Vatandaş, Anayasa Mahkemesi’ne müdahaleyi de doğru bulmayarak iktidara net bir mesaj veriyor. Yüce mahkemenin yetkilerinin kısıtlanmamasını isteyenlerin oranı yüzde 65 ise, bu çok açık bir cevaptır. Öte yandan olumlu bir gösterge de sayılabilir. Demek ki, halen Türk vatandaşı hukuk ile çözümün eş değer olduğunu düşünüyor.

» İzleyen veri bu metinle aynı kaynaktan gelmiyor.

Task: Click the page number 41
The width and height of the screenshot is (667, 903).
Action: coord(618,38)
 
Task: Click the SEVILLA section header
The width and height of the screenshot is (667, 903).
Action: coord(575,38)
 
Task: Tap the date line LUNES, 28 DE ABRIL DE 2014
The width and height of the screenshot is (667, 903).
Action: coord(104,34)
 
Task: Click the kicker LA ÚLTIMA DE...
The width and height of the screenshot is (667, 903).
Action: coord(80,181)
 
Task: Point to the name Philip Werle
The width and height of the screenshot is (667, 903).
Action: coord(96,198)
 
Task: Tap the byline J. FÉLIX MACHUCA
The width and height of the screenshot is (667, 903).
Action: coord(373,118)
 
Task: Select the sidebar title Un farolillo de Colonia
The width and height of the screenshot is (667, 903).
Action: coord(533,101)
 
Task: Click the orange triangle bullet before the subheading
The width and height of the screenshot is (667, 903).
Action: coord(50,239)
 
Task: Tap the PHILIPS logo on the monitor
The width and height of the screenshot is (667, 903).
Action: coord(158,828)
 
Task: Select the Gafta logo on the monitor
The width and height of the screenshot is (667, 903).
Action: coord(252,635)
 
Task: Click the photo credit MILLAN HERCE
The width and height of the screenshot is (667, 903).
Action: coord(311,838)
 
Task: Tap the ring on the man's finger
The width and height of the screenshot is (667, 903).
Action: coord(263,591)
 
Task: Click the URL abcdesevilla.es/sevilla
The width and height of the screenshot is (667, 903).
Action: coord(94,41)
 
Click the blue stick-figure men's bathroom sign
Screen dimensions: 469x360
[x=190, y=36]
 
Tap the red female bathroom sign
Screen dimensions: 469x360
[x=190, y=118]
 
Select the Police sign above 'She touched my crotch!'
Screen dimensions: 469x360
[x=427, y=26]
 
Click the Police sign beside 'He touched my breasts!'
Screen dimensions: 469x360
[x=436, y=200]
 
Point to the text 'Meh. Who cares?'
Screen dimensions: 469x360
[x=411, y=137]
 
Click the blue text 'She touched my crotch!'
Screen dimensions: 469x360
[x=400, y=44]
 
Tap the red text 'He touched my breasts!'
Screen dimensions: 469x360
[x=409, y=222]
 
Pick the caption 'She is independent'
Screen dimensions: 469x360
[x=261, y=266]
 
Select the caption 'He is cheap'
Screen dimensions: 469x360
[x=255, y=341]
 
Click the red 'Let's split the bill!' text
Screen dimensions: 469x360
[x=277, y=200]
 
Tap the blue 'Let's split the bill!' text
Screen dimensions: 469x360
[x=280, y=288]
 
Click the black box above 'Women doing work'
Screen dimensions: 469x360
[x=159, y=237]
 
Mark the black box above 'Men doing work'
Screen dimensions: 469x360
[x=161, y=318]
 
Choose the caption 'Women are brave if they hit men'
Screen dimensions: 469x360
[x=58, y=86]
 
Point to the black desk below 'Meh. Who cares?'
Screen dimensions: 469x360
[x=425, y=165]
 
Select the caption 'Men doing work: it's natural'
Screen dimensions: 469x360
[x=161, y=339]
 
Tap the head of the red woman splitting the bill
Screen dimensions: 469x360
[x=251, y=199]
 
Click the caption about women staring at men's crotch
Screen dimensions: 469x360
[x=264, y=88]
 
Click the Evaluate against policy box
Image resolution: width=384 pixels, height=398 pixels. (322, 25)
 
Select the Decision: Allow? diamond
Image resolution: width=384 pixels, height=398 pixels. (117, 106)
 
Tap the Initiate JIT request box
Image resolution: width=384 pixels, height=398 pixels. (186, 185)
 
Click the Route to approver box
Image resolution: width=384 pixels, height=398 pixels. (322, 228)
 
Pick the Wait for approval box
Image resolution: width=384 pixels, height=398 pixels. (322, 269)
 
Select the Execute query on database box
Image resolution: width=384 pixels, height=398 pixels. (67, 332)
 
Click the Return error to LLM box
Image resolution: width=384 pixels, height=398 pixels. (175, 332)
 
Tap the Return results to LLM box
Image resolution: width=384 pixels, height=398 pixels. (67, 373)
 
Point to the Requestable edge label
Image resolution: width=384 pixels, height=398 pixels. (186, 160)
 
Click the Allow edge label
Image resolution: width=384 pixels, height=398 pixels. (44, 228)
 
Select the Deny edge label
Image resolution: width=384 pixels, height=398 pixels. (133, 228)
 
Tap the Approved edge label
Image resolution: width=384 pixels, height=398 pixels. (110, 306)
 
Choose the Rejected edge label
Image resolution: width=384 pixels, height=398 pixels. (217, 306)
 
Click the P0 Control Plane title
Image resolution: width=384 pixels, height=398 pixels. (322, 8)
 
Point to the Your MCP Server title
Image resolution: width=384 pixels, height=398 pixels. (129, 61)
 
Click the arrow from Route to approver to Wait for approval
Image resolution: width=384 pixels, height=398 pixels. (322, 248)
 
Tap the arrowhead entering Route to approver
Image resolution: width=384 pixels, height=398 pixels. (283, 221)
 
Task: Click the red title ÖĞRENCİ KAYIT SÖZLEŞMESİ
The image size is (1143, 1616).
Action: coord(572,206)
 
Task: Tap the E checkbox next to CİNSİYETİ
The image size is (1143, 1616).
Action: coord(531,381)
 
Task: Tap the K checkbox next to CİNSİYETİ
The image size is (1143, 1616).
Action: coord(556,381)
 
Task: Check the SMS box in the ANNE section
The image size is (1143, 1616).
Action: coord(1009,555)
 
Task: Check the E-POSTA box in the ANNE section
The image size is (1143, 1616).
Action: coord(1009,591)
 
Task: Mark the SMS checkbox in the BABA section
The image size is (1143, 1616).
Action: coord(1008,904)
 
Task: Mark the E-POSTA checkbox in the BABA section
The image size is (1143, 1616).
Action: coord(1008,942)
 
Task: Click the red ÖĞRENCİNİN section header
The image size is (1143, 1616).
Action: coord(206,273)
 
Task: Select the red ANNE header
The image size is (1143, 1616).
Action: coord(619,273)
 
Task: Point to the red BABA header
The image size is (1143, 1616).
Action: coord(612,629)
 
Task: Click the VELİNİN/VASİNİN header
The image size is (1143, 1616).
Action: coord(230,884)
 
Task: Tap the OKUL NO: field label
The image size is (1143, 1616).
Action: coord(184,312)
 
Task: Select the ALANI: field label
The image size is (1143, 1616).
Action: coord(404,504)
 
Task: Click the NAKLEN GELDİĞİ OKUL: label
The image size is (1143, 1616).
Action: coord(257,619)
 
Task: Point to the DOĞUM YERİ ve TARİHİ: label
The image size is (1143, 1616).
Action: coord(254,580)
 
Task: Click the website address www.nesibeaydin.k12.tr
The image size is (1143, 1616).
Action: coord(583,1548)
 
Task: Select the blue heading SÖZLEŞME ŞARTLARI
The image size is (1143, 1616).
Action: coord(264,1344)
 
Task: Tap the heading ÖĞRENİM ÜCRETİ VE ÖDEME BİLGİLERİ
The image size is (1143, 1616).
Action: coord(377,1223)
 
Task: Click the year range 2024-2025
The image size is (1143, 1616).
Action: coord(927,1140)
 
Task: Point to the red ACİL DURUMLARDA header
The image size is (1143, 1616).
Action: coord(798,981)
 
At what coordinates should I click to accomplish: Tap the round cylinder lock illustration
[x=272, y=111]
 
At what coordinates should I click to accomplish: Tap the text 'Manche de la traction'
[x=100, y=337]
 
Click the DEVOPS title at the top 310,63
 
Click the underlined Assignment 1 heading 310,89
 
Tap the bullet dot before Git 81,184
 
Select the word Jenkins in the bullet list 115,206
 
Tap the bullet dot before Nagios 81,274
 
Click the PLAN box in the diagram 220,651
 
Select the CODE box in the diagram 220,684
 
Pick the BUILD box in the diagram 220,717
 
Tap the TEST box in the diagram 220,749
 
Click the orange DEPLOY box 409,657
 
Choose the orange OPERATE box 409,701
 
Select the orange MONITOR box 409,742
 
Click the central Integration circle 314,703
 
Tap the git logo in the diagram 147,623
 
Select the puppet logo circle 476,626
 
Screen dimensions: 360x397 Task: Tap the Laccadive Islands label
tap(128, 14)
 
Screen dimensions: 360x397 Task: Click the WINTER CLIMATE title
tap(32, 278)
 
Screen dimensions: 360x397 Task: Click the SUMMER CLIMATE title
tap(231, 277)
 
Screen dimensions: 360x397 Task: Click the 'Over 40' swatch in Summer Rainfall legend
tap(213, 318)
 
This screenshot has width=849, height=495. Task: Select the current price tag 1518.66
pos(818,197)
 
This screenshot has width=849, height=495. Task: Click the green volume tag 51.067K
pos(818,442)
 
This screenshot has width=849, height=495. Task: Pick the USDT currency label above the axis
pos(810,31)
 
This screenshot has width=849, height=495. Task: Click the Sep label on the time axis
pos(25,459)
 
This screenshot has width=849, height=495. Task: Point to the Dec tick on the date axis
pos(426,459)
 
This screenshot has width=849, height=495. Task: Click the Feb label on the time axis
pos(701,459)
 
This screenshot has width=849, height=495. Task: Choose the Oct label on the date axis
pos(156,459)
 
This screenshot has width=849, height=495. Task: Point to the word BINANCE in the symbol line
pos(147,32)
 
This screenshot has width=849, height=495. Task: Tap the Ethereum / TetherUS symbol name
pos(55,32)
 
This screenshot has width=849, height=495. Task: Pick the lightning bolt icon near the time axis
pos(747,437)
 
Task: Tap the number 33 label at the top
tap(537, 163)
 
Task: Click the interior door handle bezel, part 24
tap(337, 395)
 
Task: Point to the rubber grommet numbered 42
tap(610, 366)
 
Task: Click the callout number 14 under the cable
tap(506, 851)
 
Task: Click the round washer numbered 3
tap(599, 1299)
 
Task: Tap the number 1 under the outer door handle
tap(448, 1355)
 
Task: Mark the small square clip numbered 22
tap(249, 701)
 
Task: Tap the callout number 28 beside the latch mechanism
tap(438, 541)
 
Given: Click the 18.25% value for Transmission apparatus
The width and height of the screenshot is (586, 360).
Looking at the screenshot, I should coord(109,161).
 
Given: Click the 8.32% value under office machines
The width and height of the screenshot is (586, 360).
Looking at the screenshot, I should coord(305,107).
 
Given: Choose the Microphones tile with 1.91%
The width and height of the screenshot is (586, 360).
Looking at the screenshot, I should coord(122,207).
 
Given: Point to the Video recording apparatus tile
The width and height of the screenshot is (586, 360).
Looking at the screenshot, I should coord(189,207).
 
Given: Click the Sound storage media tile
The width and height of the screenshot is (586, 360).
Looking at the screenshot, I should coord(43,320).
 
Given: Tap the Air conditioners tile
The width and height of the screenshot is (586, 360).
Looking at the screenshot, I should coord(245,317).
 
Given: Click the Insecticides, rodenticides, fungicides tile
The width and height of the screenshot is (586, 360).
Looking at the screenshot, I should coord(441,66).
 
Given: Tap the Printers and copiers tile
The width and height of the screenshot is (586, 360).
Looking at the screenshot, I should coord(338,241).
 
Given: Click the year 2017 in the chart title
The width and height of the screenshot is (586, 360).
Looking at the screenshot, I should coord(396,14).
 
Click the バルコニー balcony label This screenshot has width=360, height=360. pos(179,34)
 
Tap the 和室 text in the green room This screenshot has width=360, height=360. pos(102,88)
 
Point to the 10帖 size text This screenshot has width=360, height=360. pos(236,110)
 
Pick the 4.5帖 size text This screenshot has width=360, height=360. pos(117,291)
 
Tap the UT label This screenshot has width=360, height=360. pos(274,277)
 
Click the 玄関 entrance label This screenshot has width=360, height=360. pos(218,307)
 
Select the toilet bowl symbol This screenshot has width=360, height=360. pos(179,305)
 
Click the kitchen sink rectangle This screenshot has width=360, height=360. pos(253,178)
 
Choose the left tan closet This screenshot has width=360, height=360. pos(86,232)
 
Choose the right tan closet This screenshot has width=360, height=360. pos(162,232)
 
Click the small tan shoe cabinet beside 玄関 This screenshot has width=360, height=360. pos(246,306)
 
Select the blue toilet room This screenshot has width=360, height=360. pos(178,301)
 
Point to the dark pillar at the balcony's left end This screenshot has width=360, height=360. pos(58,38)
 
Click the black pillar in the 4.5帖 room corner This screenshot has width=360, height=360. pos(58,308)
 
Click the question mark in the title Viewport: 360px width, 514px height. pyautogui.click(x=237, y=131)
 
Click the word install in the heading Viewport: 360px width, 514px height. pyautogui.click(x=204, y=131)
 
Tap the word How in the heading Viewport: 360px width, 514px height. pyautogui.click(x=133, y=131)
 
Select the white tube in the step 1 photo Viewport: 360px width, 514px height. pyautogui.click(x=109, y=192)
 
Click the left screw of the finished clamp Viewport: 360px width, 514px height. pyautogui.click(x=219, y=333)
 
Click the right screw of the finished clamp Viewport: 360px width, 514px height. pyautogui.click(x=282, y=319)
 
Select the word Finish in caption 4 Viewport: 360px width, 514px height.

Tüm bu yanıtların içinde biri var ki yine madalyonun iki yüzünün de okunmasını gerektirir. Ortaya çıkan tablonun ekonomi yönetiminin hatası olduğunu düşünenlerin oranı yüzde 60,2… Bunu Cumhurbaşkanlığı sisteminden kaynaklı sorunlar olarak görenler ise yüzde 45,9 ile ikinci, liyakatsizlik sonucu görenler de yüzde 45 ağırlıkla çalışmada yer alıyor.

Düz mantık bakarsanız ekonomi yönetiminin bu sorunları aşamadığına dair kanaati çok net görürsünüz. Ama bu üç sonuçta bundan daha önemli bir anlam var. Demek ki güven veren, planlı bir ekonomi politikası uygulanırsa, kanaat tersine çevrilebilir.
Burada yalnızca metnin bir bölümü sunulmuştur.